Tracking the rates of late stage (distant) cancers is a good way to monitor the impact of cancer screening. When more cancers are detected in early stages, fewer should be detected in late stages.
Late-stage diagnosis rate: The number of new cancer cases diagnosed at a late (distant) stage, per 100,000 people per year. This report shows the rates for cancers of the prostate, colon, breast, and cervix uteri.
Prostate: Late-stage prostate cancer has fallen from 1995 to 2005, following the introduction of the prostate-specific antigen (PSA) test.
Female breast: Stable
Rectum (including Rectosigmoid Junction): Falling
Cervix: Falling from 1980–1996 and non-significant change from 1996–2005
In 2005, five major cancers were diagnosed at a late stage at the following rates:
Prostate: 7.1 new cases per 100,000 men per year
Colon: 6.8 new cases per 100,000 people per year
Female breast: 7.4 new cases per 100,000 women per year
Rectum: 2.0 new cases per 100,000 people per year
Cervix: 0.7 new cases per 100,000 women per year
There is no Healthy People 2010 target for this measure.
People who do not have regular, recommended cancer screening tests and/or experience a delay in following up on an abnormal screening test finding are at highest risk of being diagnosed with late-stage cancer.
A lower rate of diagnosis at late stages is an early sign of the effectiveness of cancer screening efforts.

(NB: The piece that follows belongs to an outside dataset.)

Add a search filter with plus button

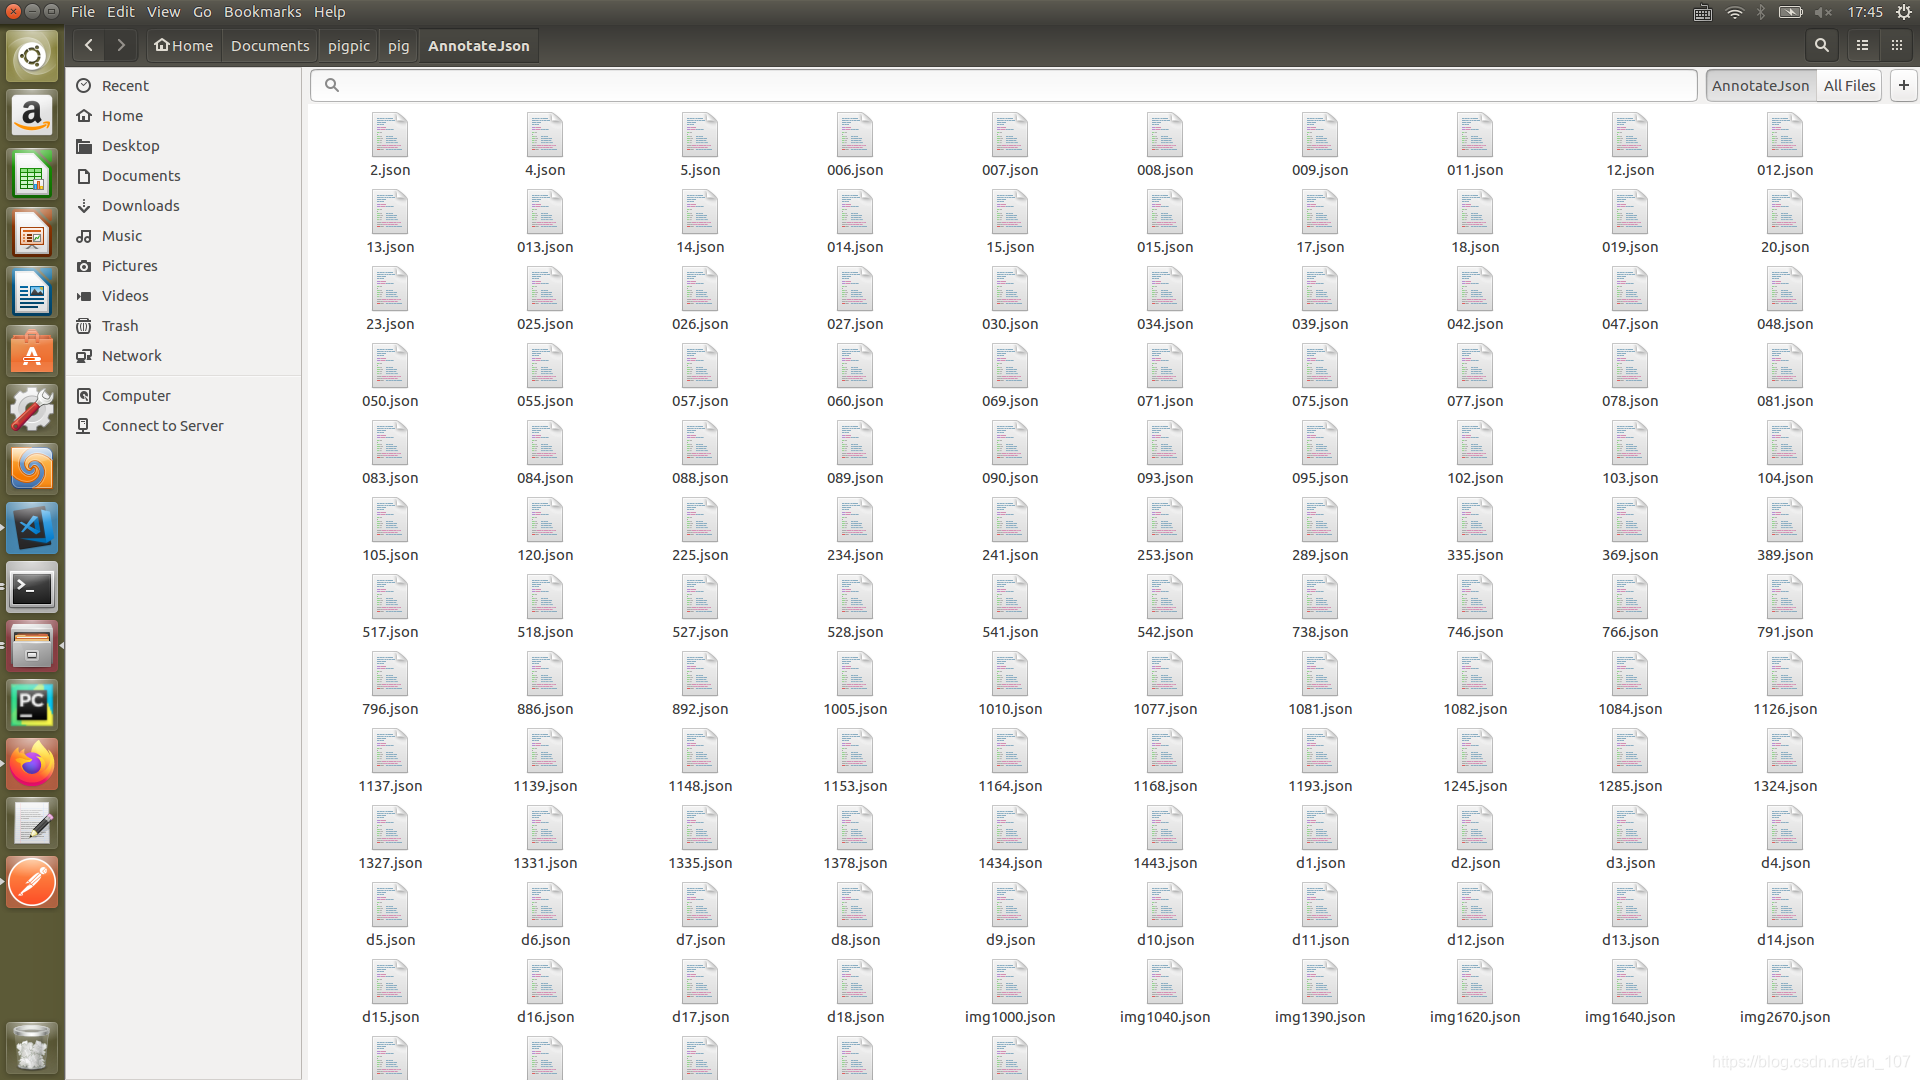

These lower rates can be expected to occur before decreases in death rates are seen. For example, the drop in new cases of late-stage prostate cancer probably was an early indicator of lower death rates observed for this disease.
Important differences among racial and ethnic groups in the percentage of cases diagnosed at a late stage contribute to disparities in cancer mortality.